From currents to the Whirlwind
IT must be about 20 years ago that I met with an old acquaintance from my teenage years in Manchester, as we were assembling for a demonstration in Kilburn. We'd each been active in different quarters of the Left. He, a bright and confident lad, had led a dissident faction out of the Socialist Workers Party and gained respect for a time for his economic analyses, as well as campaigning against the South African apartheid regime.
To my surprise, he asked me whether I did not find the political situation depressing. He looked pretty gloomy, as if he meant it. I said no, considering the upheavals in South Africa and eastern Europe, as well as signs that people had had enough of Thatcherism in Britain. He seemed to think the Tory government could ride out any crisis, having gained popularity by letting people buy shares and council houses. When I mentioned "negative equity" and repossessions he acknowledged there was a problem, but said he could not see middle class homeowners becoming militant and leading a struggle. At that point someone interrupted our discussion, so I did not get to remind him that the idea of embourgeoisement rested on working class people having become home owners.
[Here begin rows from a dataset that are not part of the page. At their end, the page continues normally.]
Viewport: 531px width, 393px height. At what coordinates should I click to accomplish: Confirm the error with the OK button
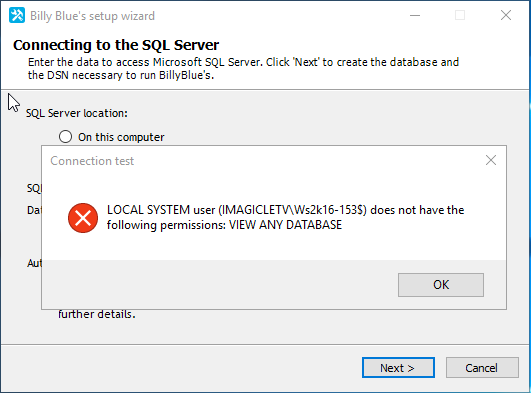tap(441, 285)
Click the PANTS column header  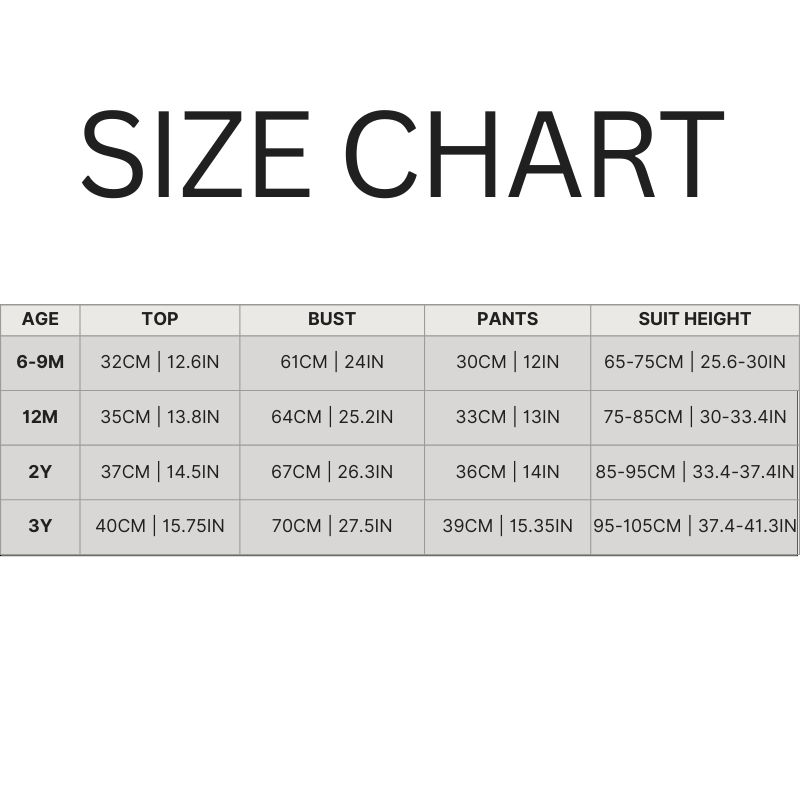click(x=507, y=319)
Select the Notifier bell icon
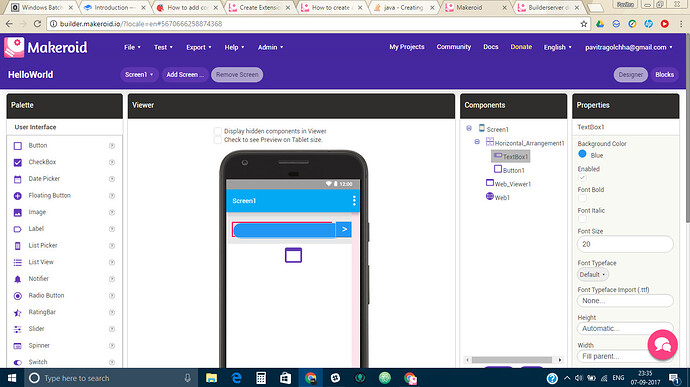 click(x=18, y=279)
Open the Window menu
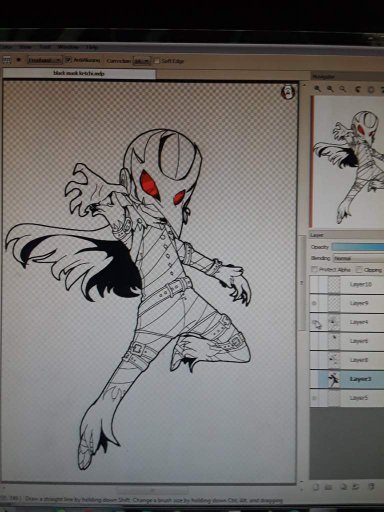The width and height of the screenshot is (384, 512). [x=68, y=47]
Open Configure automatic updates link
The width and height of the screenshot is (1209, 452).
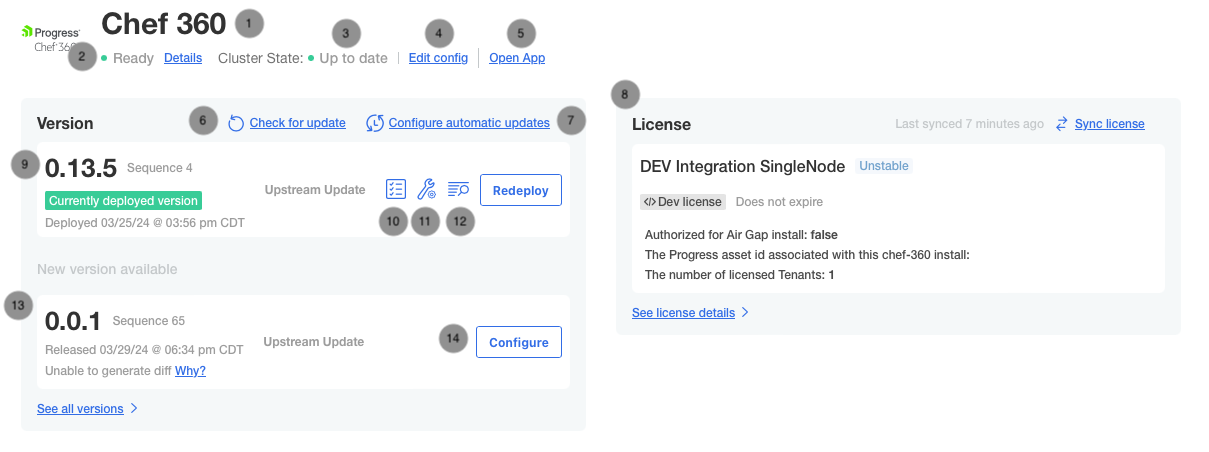coord(468,123)
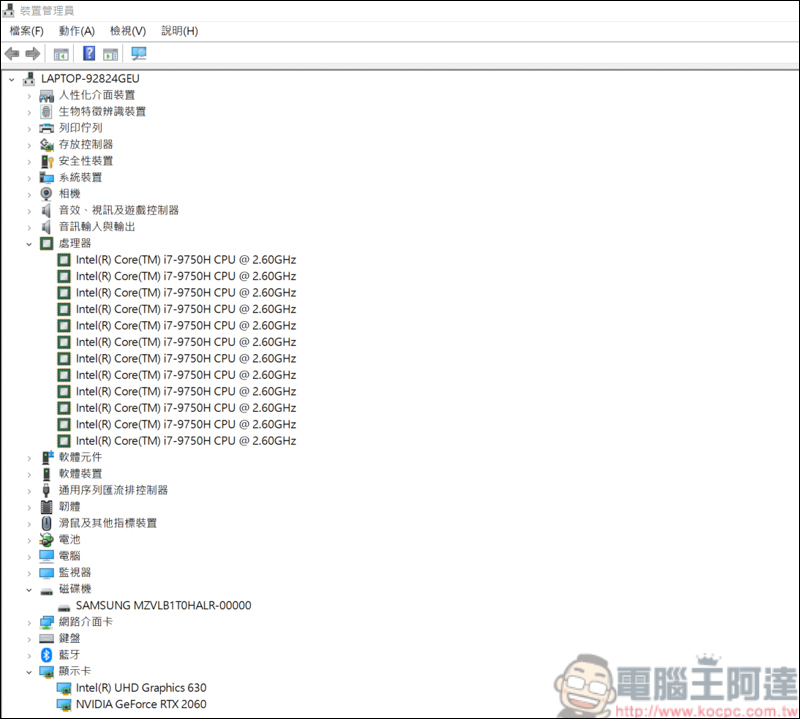This screenshot has width=800, height=719.
Task: Click the Help question mark toolbar icon
Action: point(89,54)

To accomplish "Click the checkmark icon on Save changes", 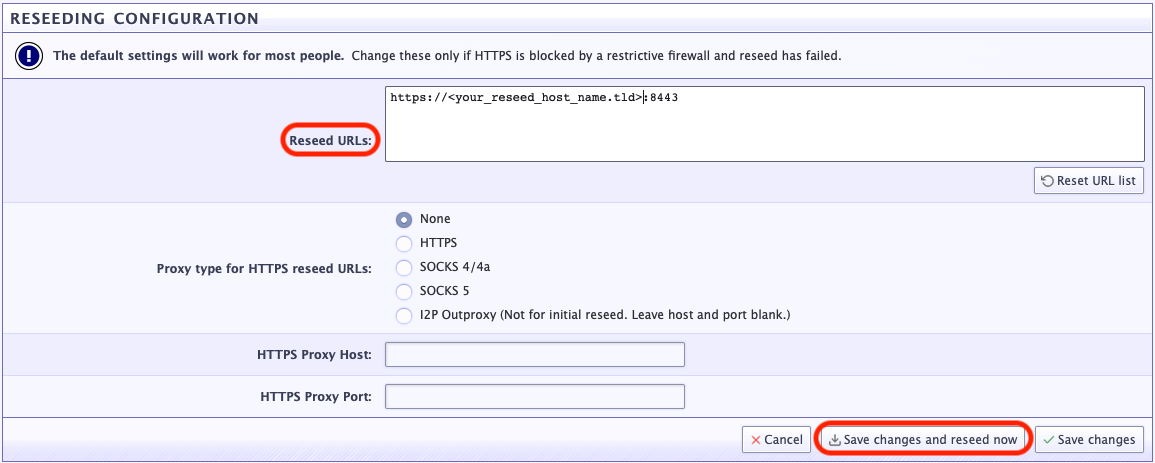I will [x=1048, y=440].
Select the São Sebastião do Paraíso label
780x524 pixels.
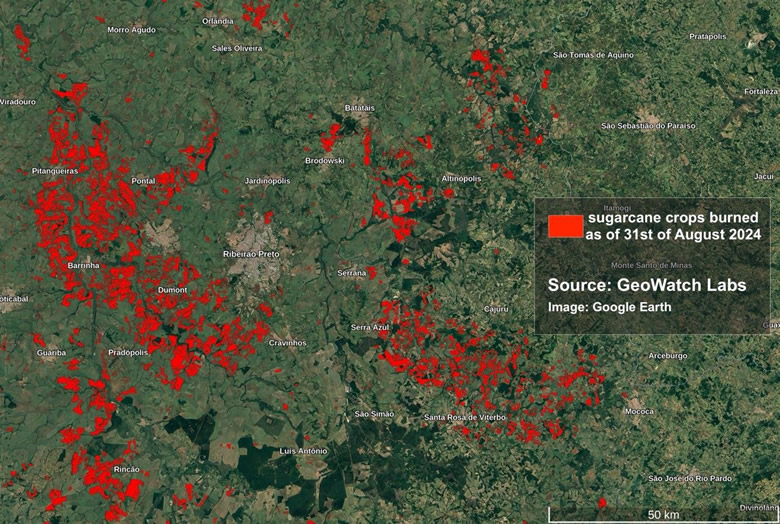coord(647,126)
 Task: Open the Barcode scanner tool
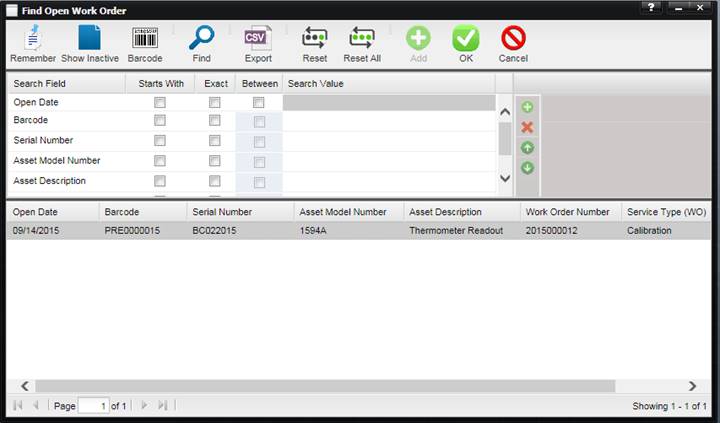tap(145, 38)
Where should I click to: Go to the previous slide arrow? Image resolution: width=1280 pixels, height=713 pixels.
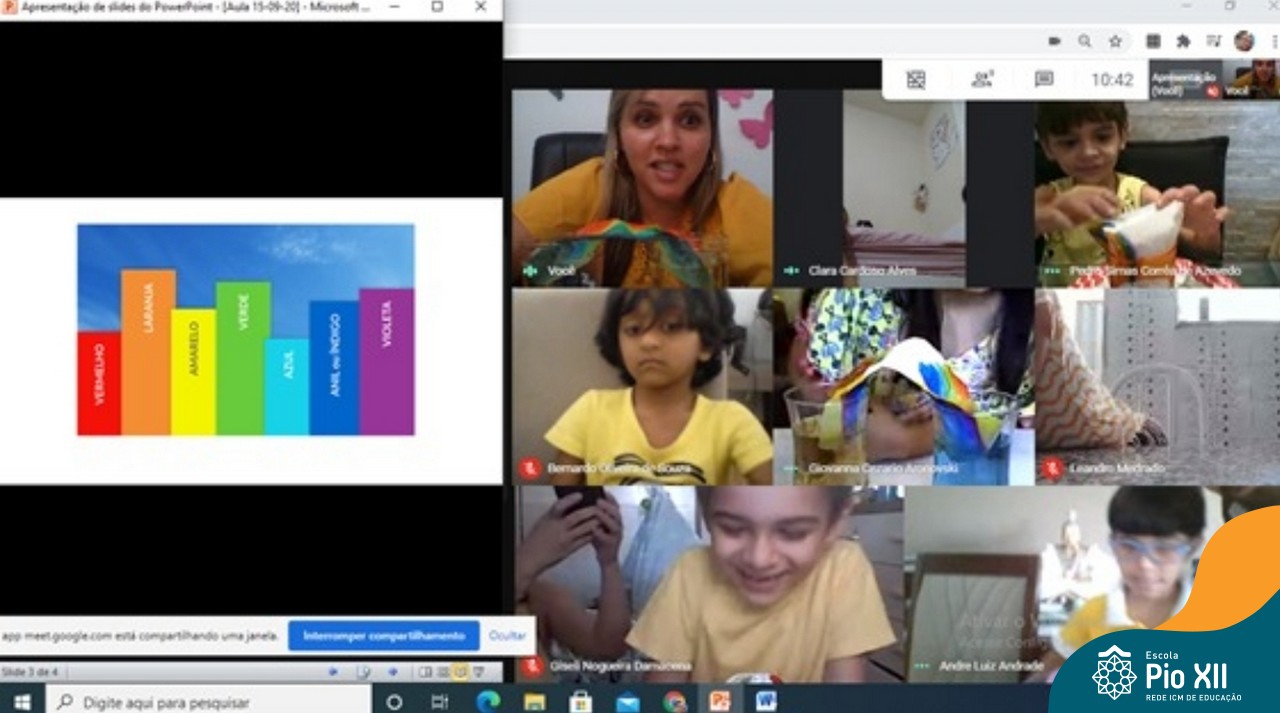point(333,672)
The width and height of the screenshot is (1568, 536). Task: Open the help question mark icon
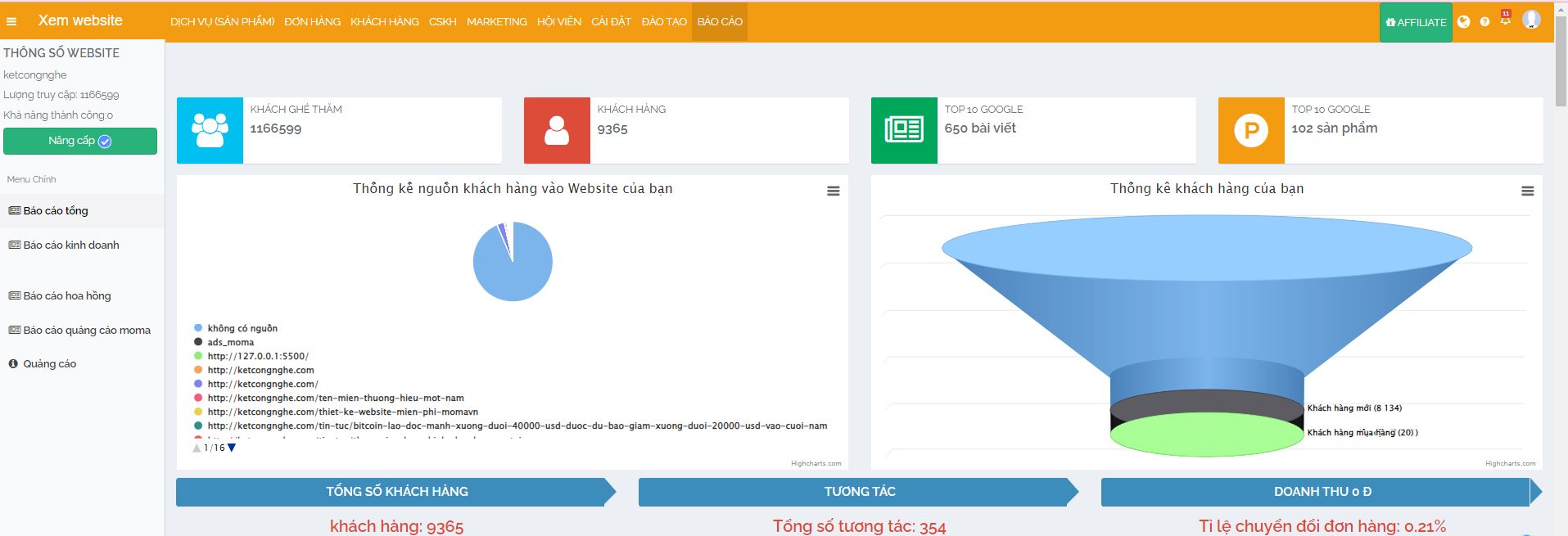pyautogui.click(x=1484, y=22)
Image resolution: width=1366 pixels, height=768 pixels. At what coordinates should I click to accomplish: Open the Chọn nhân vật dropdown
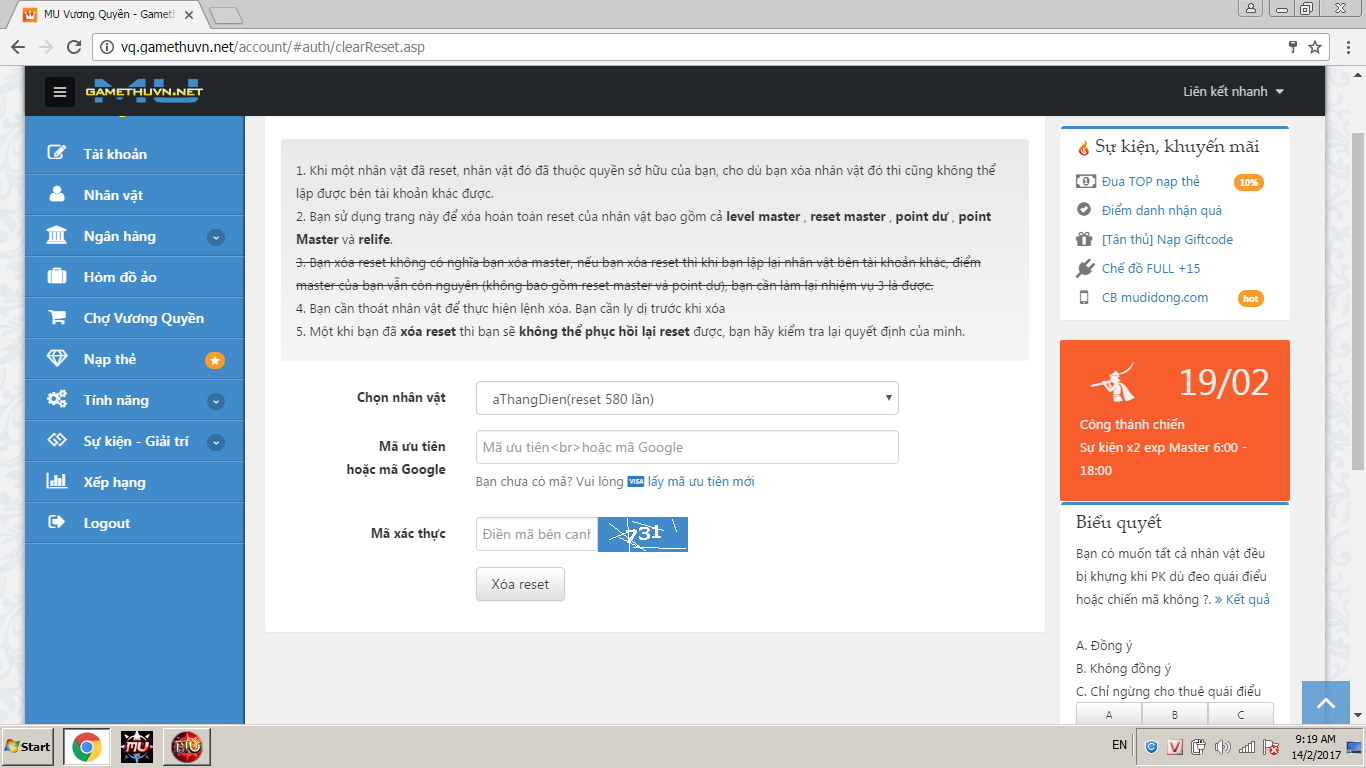click(687, 398)
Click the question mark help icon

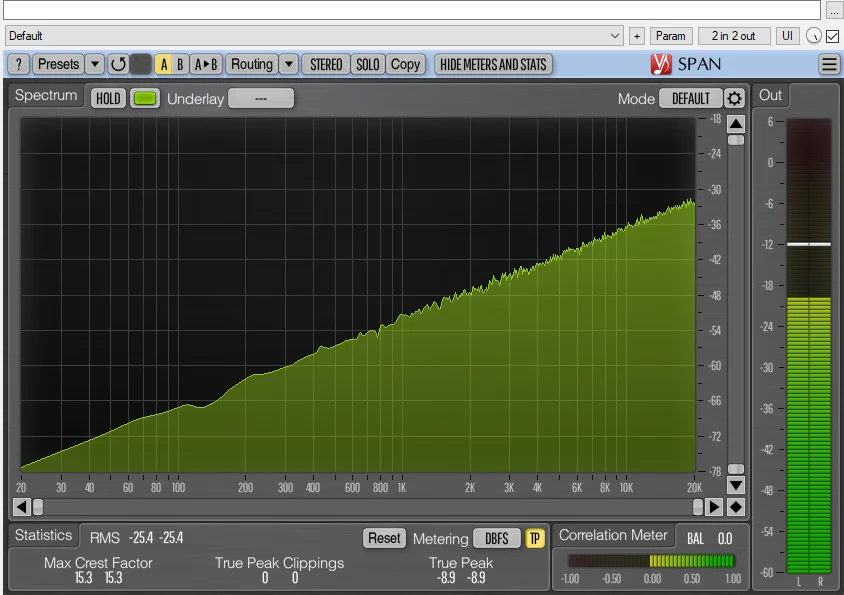pyautogui.click(x=19, y=64)
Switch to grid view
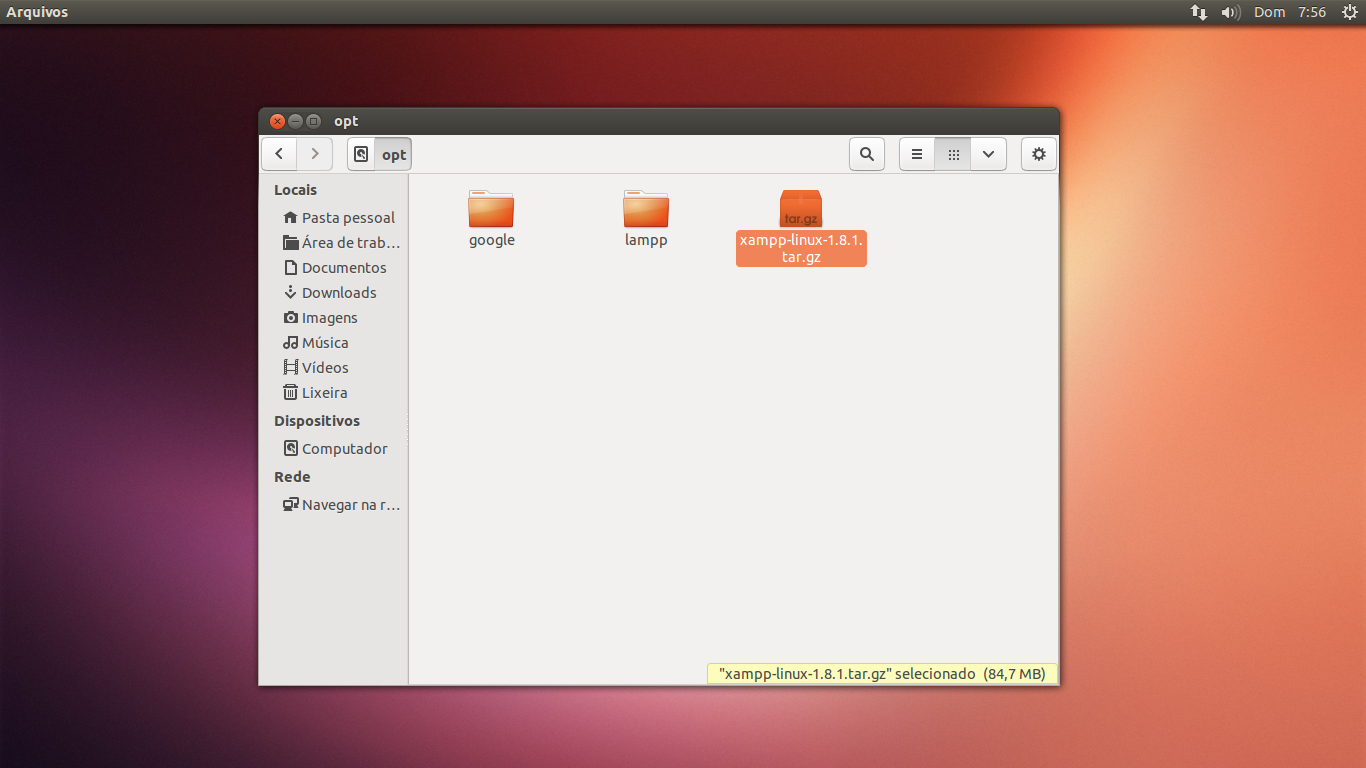 [953, 154]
Not long before this I had heard a leading member of the Communist Party's so-called 'Euro' faction, linked with the magazine Marxism Today arguing that Thatcherism had successfully evened up the differences between the classes, that old-fashioned industries like coal and steel and manufacturing were giving way to a different economy, based on information and services, in which working class traditions of struggle and solidarity, and aims like public ownership, were out of date. Afterwards, a couple of Labour Party members were shaking their heads in disbelief. "You say he is a Communist?" asked one old boy, as it happens a veteran of the Polish Bund and Soviet labour camps, amazed to find erstwhile Stalinists now well to his Right!
"He's right to say Thatcher has changed things", commented an academic involved with urban planning problems. "but the way he presents the changes you'd think he was speaking for Thatcher herself".
My old Mancunian associate has continued battling on, though last time I saw him he still looked gloomy. Arguing that Britain remains an imperialist nation, a "country that sustains the standard of living of its citizens through the income generated by a ‘gigantic usury capital’, he sees nothing new about New Labour. Noting the gap between rich and poor has not been reduced, indeed has grown wider under this government, he is too busy knocking down the opportunism of his one-time SWP comrades to ask why this should be so, when the Labour imperialists could presumably continue delivering reforms and improvements on the basis of super-profits? Seeing no contradiction in the "official labour movement" he can see no good coming of it. Only corruption, from which the dedicated "revolutionaries" must remain pure, while seeking forces for change elsewhere.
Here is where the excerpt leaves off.